Stored data:
★ ★ ★

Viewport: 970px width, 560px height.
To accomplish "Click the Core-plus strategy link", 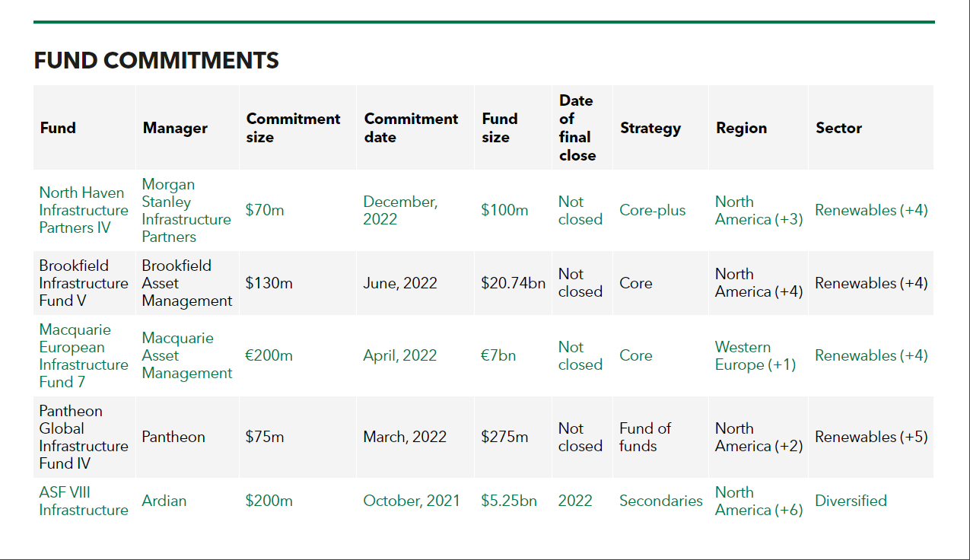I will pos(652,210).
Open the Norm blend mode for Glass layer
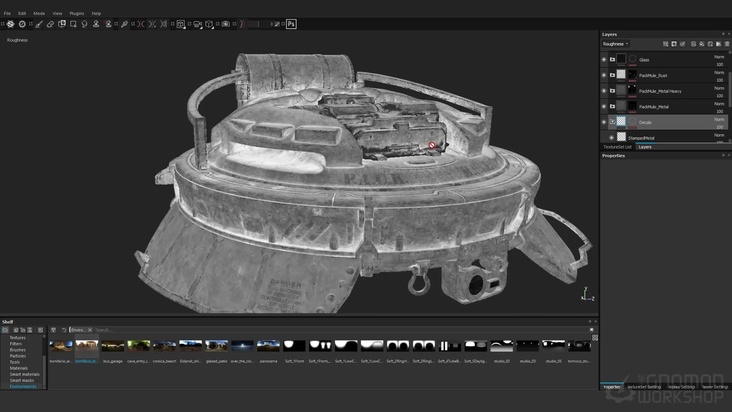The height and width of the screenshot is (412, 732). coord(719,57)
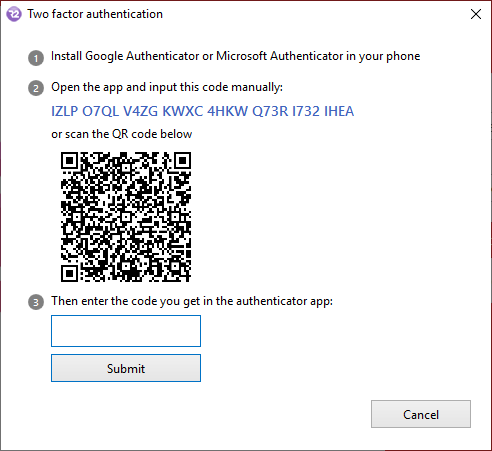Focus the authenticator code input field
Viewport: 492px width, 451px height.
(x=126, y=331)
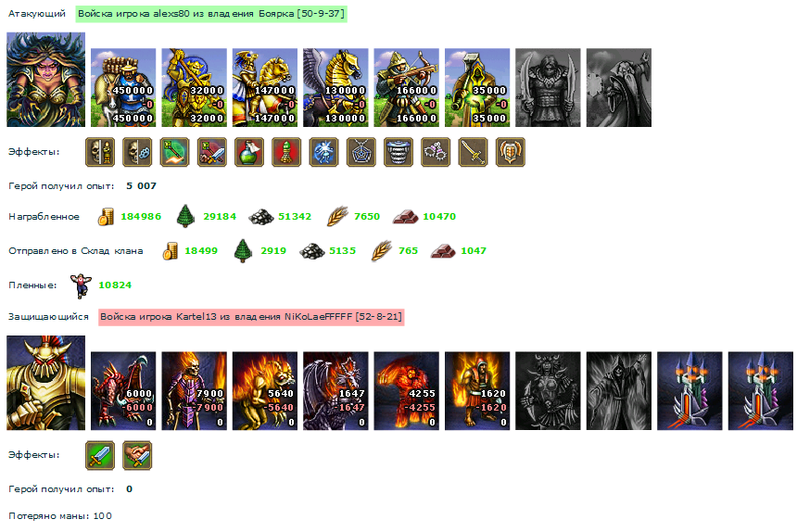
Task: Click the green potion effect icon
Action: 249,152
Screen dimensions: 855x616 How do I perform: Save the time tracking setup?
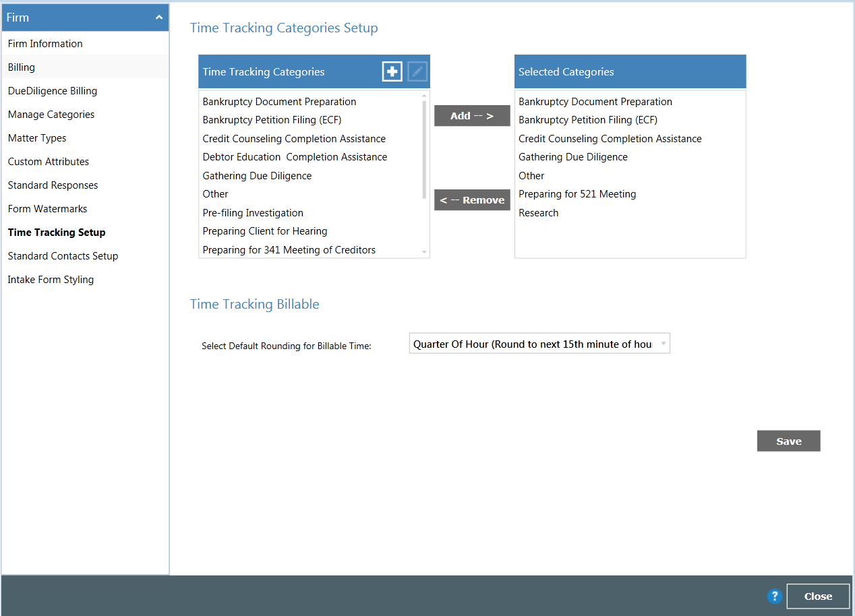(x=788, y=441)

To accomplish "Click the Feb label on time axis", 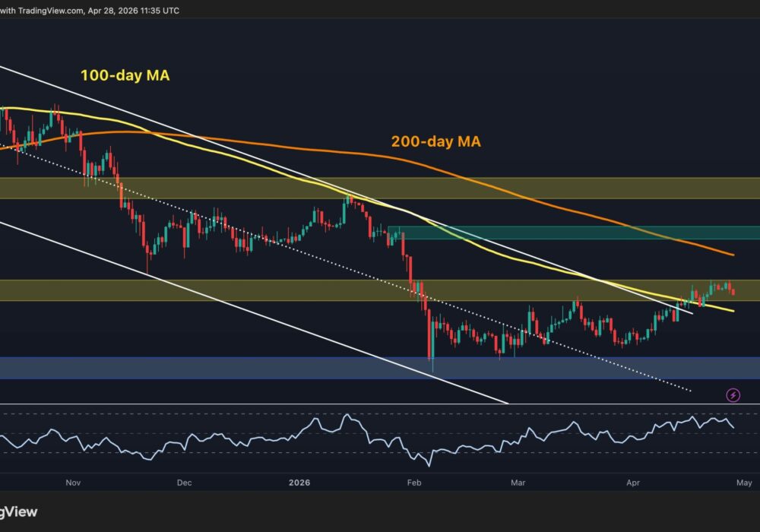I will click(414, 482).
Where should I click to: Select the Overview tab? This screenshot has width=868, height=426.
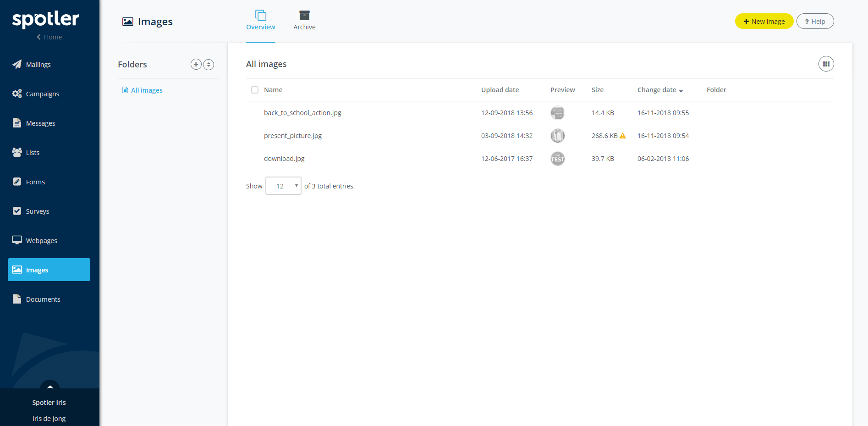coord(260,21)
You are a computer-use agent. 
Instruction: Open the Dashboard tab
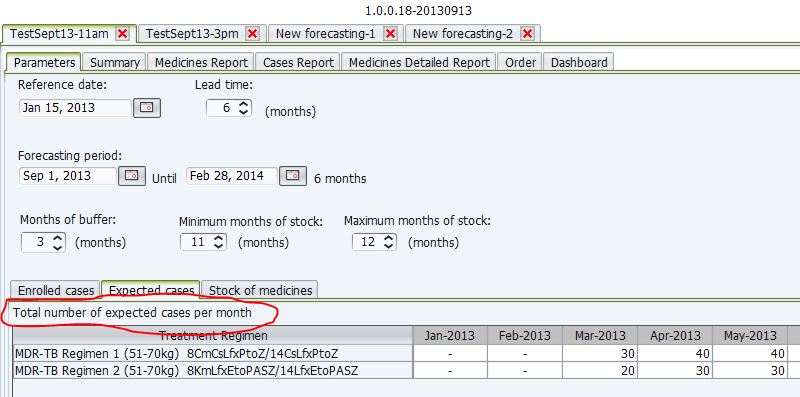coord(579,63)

★ ★ ★

Task objective: An exact copy is required of the lines from the one holding "You are a computer-use agent." to the end of the entries above, both included; no pictures belong in it.

Task output:
You are a computer-use agent. 
Instruction: Open the Dashboard tab
coord(579,63)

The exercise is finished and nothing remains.